Review: Michael Robbins on “Bomarzo”
A literary crocodile, shaped like itself, of its own color.
Archival image, Sacro Bosco, Bomarzo, Italy
Bomarzo, my God, what a novel! The hunchbacked Duke of Bomarzo, famous for his park of monstrous statuary, having seemingly outlived the cinquecento by four centuries, having read Freud and Lolita, now composes his posthumous memoirs. Who wouldn’t want to read that? Besides the millions of Americans who read zero books per year.
Pier Francesco Orsini, Duke of Bomarzo, was a real person, and his Sacro Bosco, colloquially known as the Parco dei Mostri, is a real sculpture garden with giant statues of monsters. But otherwise, the Argentine writer Manuel Mujica Lainez’s novel is less historically accurate than Shakespeare in Love or Sofia Coppola’s Marie Antoinette. The actual Orsini did not have a spinal deformity, did not practice black arts, and did not live to see his four-hundredth birthday. We are at the beginning of the Latin American Boom—Bomarzo was published in 1962, a year before Julio Cortázar’s Hopscotch (the two books shared Buenos Aires's “John F. Kennedy Prize” in 1964)—whose most famous export will be Gabriel García Márquez’s One Hundred Years of Solitude, published five years after Bomarzo (which surely influenced it, though I can discover nothing concrete).
Bomarzo is not, however, a work of “magic realism,” a term that has outlived its usefulness. It has something in common with “alternate histories” like The Man in the High Castle or The Dragon Waiting, but it is not a work of fantasy. As the narrator describes the art of Michelangelo’s assistant Jacopo del Duca, it is the result of “an unusual linking, almost in jest, of minute realistic details within an environment of unreal essence.” The back cover claims it’s like Poe rewritten by Proust, which is not remotely true. (If I had to make up such a description, I’d go with Balzac rewritten by García Márquez.) Mujica Lainez’s novel is a literary crocodile, shaped like itself, of its own color.

= = = =

• [TASK GOAL]
Copy the Bomarzo review again, beginning at the words "Archival image, Sacro" and stopping after "books per year.", and rename "Duke" as "Prince" everywhere it appears in that stretch. Nothing in the listing is needed for this.

• [GIVEN MATERIAL]
= = = =

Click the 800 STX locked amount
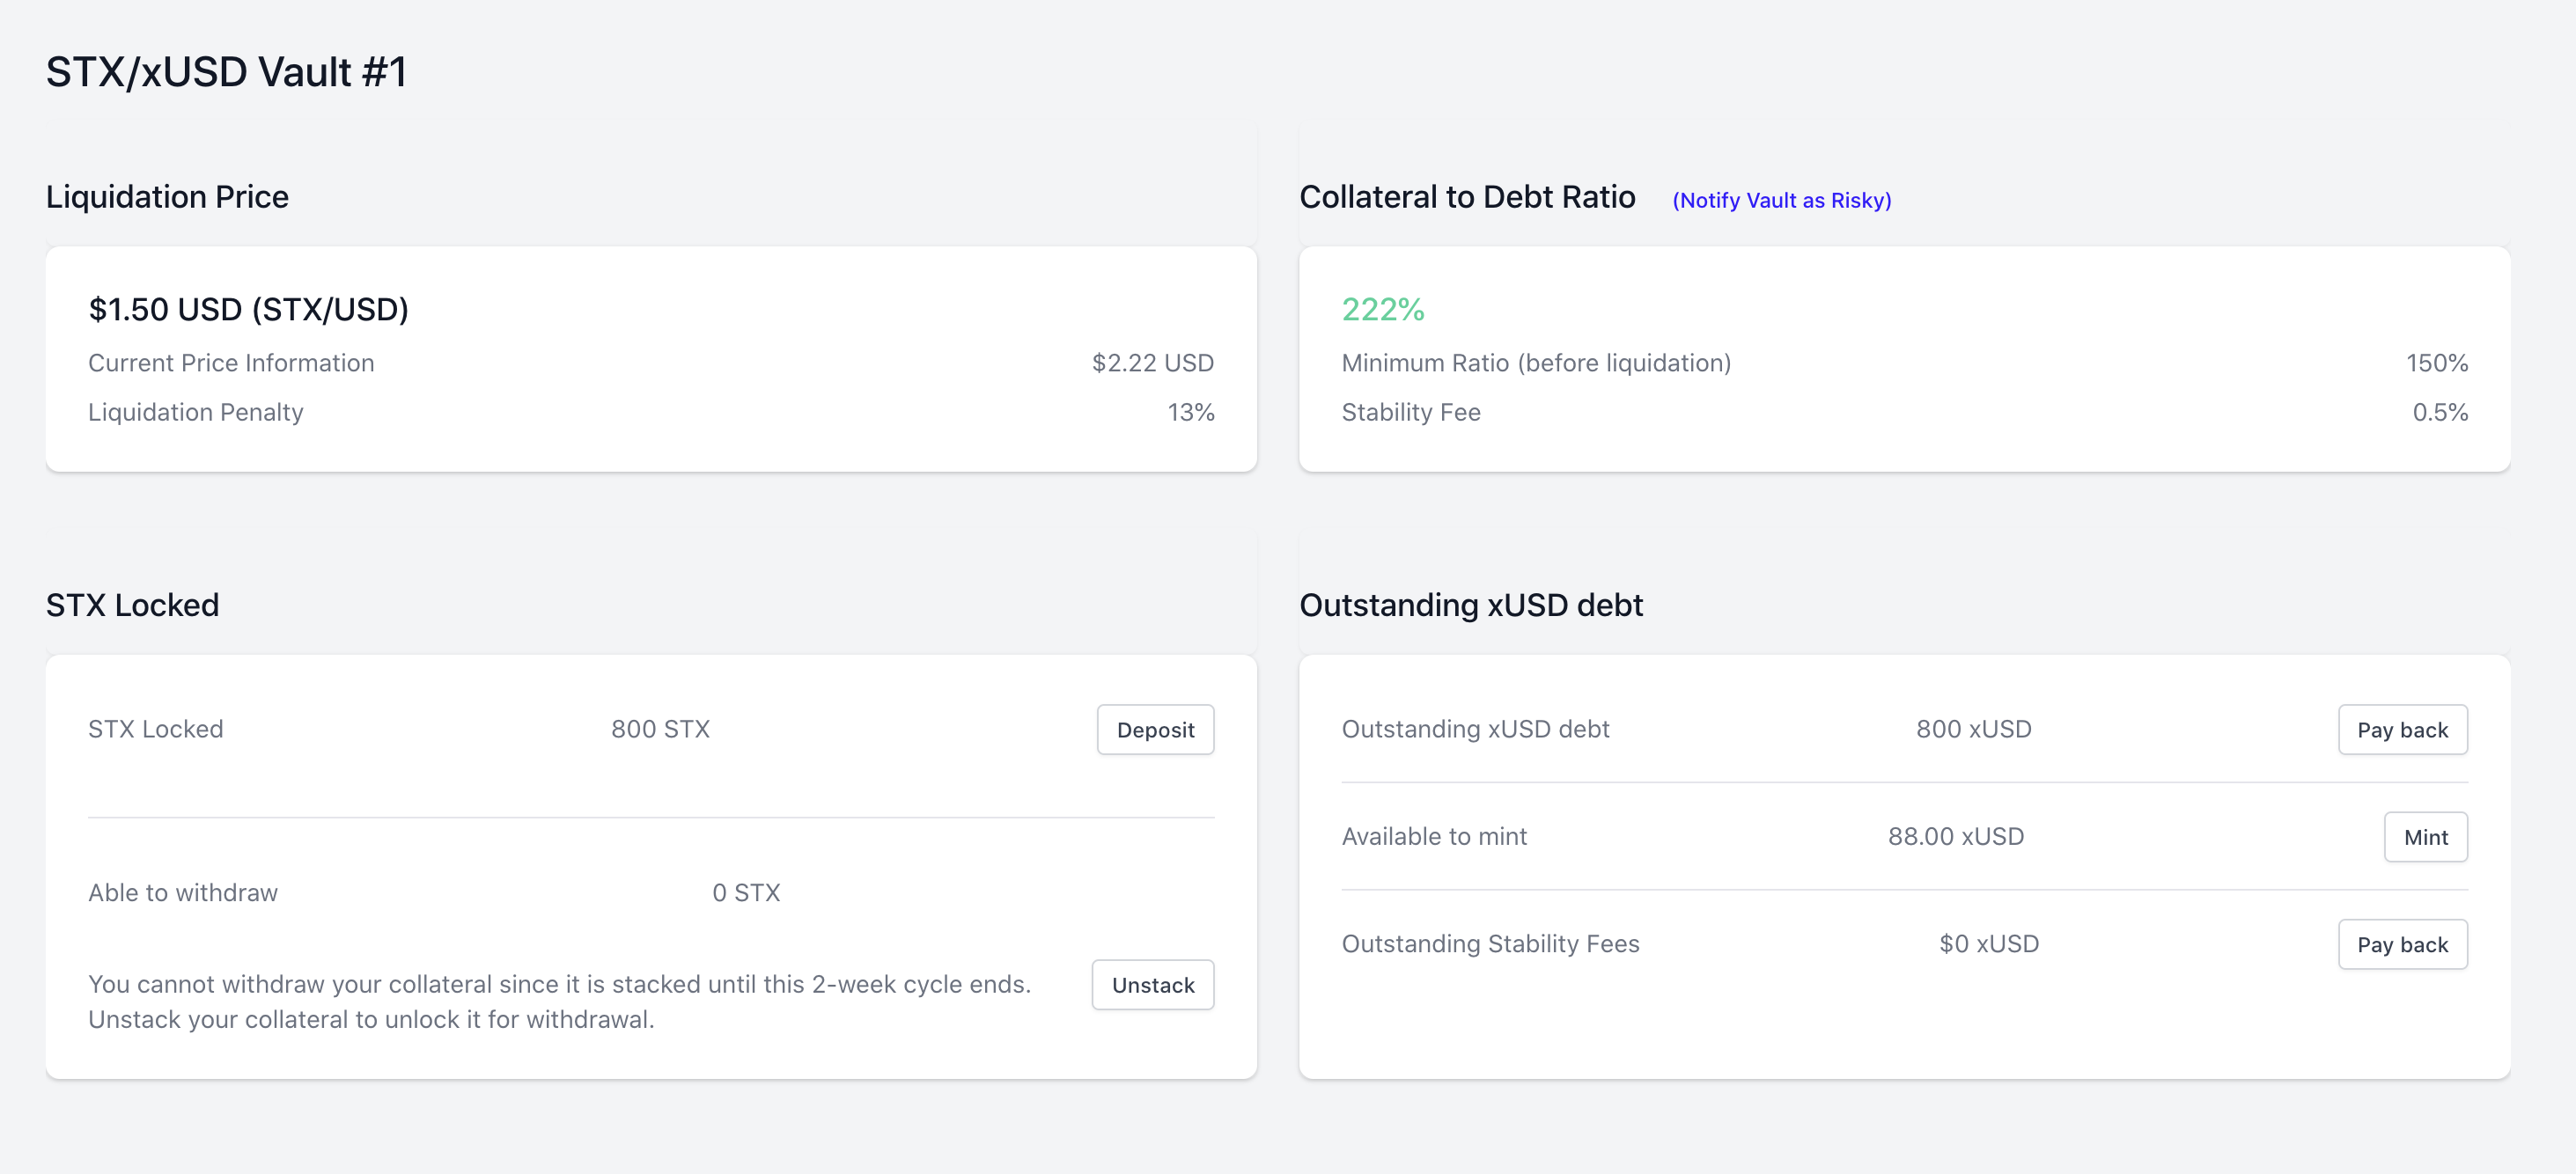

= = = =

• [FULL ANSWER]
Archival image, Sacro Bosco, Bomarzo, Italy
Bomarzo, my God, what a novel! The hunchbacked Prince of Bomarzo, famous for his park of monstrous statuary, having seemingly outlived the cinquecento by four centuries, having read Freud and Lolita, now composes his posthumous memoirs. Who wouldn’t want to read that? Besides the millions of Americans who read zero books per year.